History of the European Union

History of the European Union in Europe

Description of History of the European Union

The Concise Encyclopedia of the European Union describes history of the european union in the following terms: [1] Readers looking for a historical perspective of the Union can use the chronology table in Appendix 1 as a framework. For the early origins, see The ‘European idea’ and Founding Fathers. For the later history, see especially Common Agricultural Policy, Council of Ministers, EMU, Enlargement, European Commission, European Court of Justice, European Parliament, France, Germany and The UK and Europe (see more in this European encyclopedia). Of the entries on individuals, those on Churchill, Monnet, Adenauer, de Gaulle, Delors, Mitterrand, Thatcher and Kohl cover much of the Union’s historical evolution.

Overview of the History of the European Union

First step towards European integration: the ECSC

After the Second World War, Europe was completely devastated and relegated to second place in the international arena due to the rising power of the United States and the Soviet Union. In view of the growing rivalry between the two superpowers, several western European leaders came to the conclusion that lasting peace could be guaranteed only if their nations were to come together in both political and economic terms. Cooperation between states was seen as the best means to prevent armed conflicts.

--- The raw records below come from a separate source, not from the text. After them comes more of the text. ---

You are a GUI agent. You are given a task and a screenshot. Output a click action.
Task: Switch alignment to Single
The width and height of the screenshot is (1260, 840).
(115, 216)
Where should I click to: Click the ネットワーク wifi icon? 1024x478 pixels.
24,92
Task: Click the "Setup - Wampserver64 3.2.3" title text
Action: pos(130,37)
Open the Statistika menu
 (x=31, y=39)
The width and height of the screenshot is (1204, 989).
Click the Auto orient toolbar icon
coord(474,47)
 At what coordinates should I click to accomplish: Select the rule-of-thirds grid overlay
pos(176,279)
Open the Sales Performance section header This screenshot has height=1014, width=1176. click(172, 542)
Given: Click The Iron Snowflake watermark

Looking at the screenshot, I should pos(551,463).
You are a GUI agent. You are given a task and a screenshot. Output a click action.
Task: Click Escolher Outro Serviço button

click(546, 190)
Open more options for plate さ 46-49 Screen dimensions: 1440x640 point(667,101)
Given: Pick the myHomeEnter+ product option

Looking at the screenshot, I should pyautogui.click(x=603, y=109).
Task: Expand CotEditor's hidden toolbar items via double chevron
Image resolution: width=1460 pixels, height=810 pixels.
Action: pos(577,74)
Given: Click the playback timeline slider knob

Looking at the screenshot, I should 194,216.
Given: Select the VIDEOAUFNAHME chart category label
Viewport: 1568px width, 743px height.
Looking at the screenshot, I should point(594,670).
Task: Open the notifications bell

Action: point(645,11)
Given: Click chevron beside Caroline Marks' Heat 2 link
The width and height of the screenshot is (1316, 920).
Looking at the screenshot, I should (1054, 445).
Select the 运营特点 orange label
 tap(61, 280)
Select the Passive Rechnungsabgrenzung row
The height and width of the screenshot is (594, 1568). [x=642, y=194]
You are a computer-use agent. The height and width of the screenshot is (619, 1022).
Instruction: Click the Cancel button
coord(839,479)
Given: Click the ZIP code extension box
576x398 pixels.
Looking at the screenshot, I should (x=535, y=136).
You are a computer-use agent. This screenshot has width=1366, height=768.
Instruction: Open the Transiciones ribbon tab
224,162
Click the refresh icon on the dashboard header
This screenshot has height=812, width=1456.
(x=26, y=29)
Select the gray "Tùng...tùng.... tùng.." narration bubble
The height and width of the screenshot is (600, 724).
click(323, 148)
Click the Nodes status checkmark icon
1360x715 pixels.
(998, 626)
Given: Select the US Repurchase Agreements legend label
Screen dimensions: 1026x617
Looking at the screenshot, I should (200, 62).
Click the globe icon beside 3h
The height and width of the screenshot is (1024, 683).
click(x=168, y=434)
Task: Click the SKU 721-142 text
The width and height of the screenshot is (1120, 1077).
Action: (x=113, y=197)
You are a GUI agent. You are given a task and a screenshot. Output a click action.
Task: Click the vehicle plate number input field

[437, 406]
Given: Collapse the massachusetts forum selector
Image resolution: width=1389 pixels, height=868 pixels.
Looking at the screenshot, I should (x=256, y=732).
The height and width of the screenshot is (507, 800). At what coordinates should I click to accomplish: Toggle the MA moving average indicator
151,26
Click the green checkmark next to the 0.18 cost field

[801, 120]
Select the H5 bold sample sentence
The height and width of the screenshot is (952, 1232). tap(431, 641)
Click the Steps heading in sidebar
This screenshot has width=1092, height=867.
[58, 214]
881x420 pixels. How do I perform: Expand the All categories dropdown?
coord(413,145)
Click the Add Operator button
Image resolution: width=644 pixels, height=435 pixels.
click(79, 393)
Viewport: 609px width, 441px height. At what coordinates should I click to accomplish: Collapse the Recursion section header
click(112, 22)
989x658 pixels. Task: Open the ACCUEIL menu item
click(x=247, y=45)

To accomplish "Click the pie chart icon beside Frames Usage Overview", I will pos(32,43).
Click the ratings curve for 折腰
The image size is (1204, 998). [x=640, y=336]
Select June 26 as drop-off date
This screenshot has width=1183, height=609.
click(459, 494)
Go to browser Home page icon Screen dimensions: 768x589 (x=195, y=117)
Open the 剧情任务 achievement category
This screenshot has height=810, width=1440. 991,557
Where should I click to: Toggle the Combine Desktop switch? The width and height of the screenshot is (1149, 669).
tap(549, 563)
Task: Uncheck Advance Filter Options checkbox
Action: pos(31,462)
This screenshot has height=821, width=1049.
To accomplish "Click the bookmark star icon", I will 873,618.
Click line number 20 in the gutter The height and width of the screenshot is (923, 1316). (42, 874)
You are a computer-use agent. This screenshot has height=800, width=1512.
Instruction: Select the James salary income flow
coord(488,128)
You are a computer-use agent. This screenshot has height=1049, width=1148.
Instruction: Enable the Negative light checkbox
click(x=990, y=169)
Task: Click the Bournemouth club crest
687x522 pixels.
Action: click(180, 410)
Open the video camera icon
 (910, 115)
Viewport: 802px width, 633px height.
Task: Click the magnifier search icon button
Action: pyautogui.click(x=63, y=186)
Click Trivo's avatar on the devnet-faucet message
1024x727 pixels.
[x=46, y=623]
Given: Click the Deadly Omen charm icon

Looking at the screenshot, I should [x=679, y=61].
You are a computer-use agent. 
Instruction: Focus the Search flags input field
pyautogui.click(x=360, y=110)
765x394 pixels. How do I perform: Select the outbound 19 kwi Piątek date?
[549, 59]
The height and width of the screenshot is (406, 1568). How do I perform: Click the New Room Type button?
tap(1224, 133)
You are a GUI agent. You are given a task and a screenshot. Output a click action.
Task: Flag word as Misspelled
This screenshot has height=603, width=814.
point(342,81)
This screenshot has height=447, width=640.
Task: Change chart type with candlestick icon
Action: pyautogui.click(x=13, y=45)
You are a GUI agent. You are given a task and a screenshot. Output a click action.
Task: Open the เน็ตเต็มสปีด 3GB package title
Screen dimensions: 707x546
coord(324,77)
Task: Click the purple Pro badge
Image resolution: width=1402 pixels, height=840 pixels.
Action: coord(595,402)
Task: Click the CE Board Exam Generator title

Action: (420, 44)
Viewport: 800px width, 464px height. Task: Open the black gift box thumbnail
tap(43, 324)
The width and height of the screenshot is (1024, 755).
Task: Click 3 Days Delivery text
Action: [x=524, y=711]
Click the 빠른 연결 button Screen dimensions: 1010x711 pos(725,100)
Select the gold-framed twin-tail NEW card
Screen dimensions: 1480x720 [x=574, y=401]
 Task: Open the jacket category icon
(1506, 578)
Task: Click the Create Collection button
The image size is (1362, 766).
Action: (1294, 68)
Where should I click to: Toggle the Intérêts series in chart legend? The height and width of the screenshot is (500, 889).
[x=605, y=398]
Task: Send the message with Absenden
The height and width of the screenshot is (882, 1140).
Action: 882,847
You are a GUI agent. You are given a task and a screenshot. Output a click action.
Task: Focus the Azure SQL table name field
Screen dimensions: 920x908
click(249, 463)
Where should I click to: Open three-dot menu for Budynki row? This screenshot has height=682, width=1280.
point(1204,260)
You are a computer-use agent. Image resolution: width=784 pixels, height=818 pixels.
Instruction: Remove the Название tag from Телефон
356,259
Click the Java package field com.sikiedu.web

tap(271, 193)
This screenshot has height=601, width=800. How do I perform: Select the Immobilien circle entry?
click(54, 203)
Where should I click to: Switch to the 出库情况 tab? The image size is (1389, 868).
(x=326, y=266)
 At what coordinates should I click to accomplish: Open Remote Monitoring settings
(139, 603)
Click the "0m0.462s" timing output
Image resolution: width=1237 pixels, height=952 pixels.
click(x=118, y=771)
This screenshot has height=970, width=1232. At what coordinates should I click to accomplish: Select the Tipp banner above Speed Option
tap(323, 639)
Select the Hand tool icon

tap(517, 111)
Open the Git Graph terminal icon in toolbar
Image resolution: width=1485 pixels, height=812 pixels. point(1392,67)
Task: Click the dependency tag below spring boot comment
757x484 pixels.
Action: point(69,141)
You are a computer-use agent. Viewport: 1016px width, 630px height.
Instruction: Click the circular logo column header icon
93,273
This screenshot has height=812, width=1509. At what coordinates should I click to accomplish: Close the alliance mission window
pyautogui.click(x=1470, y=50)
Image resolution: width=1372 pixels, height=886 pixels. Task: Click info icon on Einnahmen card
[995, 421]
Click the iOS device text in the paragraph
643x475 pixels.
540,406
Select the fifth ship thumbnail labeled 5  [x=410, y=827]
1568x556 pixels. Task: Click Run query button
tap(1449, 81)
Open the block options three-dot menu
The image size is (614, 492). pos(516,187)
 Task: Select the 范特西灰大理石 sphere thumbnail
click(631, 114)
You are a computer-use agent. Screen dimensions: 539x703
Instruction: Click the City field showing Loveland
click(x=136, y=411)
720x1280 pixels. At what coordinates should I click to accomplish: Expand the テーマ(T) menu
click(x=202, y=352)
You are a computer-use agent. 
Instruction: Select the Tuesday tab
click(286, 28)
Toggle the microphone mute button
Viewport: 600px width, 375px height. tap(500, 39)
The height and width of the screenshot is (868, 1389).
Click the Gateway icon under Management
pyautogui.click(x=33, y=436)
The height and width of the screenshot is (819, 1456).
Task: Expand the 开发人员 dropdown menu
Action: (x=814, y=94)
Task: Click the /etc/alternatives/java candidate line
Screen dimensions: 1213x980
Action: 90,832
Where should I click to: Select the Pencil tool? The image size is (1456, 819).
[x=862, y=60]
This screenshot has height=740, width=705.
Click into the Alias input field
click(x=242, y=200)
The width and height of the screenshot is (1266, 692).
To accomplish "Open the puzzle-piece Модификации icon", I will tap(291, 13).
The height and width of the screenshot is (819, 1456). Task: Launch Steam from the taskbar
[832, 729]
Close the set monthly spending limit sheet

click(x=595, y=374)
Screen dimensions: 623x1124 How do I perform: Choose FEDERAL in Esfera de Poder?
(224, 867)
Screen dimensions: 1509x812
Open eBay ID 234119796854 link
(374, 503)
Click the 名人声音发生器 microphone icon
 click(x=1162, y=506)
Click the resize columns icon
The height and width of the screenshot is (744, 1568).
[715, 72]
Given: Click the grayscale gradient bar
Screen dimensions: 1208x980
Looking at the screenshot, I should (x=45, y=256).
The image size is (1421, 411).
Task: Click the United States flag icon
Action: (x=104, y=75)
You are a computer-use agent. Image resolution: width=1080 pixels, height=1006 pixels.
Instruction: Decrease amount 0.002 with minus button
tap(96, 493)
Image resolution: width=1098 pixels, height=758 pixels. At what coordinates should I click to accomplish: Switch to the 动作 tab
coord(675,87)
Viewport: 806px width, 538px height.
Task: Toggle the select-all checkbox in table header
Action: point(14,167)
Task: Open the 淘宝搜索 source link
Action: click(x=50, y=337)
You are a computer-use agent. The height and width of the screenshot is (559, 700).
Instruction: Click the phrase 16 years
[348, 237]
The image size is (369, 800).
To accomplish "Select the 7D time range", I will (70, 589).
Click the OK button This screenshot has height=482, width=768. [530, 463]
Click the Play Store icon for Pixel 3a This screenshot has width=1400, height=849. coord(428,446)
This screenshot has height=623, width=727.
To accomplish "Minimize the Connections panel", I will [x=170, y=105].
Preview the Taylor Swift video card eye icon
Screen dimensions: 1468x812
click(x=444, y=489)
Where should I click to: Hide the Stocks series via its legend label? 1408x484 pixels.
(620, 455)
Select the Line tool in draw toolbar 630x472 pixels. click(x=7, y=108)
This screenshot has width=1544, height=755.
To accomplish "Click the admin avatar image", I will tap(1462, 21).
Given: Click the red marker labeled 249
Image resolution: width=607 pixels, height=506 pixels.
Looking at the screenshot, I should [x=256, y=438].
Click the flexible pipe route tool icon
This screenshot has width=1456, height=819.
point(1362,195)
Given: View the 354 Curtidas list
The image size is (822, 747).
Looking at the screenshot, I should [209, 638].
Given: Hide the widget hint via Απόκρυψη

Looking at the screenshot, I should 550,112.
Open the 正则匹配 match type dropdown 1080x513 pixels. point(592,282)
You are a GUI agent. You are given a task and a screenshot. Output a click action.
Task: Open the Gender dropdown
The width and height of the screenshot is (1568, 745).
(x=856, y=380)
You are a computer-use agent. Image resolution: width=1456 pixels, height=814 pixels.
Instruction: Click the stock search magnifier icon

In 1950, Robert Schumann, French Minister for Foreign Affairs, put forward the idea of a European Coal and Steel Community (ECSC). At that time, coal and steel productionwere the main war industries. Pooling these industries would prevent any new war between European neighbours. The ECSC was founded in 1951 by six countries: Belgium, France, Germany, Italy, Luxembourg and the Netherlands. Decision-making power was entrusted to the High Authority. With Jean Monnet at the helm, it thus became the first independent supranational authority in Europe.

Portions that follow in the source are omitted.